Directions:
The answer must be every line from the listing that holds the string "Amazon".

Material for this task:
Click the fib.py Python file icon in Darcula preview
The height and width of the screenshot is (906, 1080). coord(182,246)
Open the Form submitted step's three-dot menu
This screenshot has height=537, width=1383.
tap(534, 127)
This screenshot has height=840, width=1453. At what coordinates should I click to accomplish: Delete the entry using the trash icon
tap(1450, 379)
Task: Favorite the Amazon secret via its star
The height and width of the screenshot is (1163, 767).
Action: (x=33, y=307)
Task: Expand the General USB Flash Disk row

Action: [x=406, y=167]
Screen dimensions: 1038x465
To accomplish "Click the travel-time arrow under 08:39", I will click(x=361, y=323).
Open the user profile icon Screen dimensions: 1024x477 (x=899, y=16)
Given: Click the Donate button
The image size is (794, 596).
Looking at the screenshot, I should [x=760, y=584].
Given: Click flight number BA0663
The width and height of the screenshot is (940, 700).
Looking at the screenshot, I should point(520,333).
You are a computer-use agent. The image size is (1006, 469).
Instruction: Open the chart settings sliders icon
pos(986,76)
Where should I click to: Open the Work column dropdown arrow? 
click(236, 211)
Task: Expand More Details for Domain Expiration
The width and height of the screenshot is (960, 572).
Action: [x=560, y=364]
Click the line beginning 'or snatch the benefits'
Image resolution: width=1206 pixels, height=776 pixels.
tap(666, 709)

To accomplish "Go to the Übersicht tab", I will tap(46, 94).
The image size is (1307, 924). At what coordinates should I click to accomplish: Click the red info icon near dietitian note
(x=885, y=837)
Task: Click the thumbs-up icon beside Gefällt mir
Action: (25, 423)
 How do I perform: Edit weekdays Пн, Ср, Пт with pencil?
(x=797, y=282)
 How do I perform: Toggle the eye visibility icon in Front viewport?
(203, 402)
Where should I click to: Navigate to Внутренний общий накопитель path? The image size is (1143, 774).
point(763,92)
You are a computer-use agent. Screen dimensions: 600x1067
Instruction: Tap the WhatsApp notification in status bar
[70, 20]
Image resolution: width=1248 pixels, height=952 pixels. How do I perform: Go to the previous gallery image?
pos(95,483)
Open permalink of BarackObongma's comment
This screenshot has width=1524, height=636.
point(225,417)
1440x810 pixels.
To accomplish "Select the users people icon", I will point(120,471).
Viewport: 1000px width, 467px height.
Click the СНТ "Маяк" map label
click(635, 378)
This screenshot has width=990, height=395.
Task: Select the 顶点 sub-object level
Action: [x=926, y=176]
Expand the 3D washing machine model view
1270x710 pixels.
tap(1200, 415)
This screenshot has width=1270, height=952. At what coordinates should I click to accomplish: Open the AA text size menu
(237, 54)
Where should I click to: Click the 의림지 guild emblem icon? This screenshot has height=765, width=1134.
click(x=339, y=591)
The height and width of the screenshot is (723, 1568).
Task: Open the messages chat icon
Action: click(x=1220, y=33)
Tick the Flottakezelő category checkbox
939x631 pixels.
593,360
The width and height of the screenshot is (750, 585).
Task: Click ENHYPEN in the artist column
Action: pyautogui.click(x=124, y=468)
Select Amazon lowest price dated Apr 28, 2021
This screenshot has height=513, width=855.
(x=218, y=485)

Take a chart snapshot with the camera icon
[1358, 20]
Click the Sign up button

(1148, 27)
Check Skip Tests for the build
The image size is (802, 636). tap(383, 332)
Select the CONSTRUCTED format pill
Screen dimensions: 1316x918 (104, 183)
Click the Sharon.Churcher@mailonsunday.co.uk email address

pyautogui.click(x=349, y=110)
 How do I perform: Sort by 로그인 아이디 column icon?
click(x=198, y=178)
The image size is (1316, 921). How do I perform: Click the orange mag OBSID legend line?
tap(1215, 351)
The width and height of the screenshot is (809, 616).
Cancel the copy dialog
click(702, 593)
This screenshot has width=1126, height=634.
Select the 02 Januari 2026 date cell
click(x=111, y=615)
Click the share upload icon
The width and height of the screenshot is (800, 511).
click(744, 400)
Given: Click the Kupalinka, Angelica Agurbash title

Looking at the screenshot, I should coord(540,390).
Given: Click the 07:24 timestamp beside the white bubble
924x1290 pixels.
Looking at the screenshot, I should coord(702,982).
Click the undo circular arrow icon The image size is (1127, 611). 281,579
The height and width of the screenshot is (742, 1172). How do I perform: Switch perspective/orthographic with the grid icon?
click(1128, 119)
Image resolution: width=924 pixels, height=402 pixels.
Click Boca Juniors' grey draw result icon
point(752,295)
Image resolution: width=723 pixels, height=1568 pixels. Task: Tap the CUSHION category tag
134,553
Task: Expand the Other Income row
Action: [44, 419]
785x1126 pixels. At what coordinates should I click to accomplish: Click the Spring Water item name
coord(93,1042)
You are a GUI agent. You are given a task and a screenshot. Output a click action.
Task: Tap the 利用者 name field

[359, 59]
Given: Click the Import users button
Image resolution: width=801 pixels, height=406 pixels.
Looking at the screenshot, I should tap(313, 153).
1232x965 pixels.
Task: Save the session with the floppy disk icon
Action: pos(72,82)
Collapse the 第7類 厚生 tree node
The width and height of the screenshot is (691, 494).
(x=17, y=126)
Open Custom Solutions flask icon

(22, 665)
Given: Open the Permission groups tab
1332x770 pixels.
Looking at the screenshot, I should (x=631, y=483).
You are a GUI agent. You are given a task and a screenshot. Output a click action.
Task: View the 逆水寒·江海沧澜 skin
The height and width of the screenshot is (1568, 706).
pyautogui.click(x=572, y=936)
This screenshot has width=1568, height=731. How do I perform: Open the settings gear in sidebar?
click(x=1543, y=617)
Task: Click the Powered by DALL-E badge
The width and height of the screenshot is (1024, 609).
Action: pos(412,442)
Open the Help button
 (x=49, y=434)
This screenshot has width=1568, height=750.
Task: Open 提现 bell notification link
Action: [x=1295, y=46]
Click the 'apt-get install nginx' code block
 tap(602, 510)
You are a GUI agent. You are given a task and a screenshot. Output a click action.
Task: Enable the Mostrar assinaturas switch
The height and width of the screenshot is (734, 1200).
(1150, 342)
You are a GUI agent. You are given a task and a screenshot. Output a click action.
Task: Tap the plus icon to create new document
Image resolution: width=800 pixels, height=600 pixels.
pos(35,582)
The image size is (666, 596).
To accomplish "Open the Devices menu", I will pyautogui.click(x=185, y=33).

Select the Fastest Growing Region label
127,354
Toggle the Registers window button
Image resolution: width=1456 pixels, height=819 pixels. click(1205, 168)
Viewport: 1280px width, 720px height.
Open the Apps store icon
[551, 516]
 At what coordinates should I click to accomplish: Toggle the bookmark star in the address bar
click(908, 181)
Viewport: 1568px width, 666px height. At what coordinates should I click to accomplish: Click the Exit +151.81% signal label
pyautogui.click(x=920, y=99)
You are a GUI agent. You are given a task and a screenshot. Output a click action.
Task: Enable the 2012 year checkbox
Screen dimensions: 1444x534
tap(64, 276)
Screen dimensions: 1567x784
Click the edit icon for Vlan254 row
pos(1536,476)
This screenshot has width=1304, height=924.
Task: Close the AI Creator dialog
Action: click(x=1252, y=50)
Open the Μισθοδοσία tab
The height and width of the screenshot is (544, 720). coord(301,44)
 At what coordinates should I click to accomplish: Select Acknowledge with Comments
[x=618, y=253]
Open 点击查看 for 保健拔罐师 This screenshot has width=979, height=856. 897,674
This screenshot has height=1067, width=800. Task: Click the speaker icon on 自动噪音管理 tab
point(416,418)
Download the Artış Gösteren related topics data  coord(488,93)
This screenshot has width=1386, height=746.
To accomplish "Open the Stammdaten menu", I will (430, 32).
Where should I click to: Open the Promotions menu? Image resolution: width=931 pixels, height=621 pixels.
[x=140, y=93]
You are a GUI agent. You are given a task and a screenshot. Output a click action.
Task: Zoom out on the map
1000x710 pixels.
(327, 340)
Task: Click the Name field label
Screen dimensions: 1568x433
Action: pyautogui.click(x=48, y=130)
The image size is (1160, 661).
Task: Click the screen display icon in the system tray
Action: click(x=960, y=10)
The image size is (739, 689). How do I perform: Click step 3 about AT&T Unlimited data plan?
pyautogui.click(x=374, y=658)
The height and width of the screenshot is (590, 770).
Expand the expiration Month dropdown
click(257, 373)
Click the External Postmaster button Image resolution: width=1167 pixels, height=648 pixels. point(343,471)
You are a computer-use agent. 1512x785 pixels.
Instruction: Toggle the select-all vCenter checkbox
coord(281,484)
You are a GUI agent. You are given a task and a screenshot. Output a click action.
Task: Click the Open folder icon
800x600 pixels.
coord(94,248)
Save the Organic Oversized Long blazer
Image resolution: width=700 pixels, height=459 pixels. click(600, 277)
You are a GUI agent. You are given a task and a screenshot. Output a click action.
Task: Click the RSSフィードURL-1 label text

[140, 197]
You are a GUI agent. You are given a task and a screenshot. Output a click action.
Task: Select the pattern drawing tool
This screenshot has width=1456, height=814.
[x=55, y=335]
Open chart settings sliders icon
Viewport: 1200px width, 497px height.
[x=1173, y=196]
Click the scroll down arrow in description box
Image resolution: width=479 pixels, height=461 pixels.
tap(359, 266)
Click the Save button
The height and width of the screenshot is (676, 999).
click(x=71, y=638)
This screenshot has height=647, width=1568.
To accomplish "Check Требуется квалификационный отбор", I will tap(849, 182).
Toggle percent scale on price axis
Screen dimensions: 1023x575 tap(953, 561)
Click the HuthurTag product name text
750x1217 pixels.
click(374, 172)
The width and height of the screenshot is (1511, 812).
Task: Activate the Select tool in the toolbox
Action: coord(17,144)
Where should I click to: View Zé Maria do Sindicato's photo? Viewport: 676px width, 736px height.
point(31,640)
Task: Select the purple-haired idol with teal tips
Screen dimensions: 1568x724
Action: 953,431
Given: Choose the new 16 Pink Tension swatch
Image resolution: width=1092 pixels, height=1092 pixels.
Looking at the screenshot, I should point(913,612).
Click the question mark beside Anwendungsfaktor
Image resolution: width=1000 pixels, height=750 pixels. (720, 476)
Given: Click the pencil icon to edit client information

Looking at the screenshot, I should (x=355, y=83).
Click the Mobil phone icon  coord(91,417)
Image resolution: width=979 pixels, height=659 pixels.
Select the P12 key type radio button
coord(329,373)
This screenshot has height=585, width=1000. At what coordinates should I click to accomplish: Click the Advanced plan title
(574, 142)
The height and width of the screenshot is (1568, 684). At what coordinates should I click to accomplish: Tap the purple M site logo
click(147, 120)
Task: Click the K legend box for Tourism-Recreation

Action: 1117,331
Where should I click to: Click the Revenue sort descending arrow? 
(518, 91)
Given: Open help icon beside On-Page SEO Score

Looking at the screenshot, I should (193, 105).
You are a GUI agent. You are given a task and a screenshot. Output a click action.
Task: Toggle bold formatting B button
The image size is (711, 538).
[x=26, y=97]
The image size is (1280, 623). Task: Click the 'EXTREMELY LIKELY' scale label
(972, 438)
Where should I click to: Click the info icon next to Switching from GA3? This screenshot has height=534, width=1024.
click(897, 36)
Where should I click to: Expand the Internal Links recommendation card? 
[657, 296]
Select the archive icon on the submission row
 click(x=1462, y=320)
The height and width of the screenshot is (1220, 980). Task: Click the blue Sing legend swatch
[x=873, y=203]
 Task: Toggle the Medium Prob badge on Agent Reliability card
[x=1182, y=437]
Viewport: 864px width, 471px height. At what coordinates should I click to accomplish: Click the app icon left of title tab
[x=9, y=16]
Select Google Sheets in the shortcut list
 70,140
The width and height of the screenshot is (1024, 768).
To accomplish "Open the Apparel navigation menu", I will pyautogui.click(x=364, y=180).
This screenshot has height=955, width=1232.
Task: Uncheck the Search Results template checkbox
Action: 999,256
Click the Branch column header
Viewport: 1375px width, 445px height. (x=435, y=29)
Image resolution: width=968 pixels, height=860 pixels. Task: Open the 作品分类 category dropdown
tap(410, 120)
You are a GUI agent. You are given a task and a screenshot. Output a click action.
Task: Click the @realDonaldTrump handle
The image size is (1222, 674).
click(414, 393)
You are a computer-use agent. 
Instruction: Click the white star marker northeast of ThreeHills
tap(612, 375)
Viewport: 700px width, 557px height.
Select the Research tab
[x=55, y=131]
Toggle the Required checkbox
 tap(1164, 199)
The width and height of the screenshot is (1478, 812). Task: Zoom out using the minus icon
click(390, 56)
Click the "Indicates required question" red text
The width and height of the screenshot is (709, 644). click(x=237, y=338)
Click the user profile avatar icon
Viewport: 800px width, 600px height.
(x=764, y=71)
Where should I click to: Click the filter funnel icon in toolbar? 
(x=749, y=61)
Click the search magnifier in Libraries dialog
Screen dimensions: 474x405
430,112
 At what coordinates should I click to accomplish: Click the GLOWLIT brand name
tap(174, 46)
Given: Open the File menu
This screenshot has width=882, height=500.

Result:
Task: Favorite the Amazon secret via its star
Select Amazon lowest price dated Apr 28, 2021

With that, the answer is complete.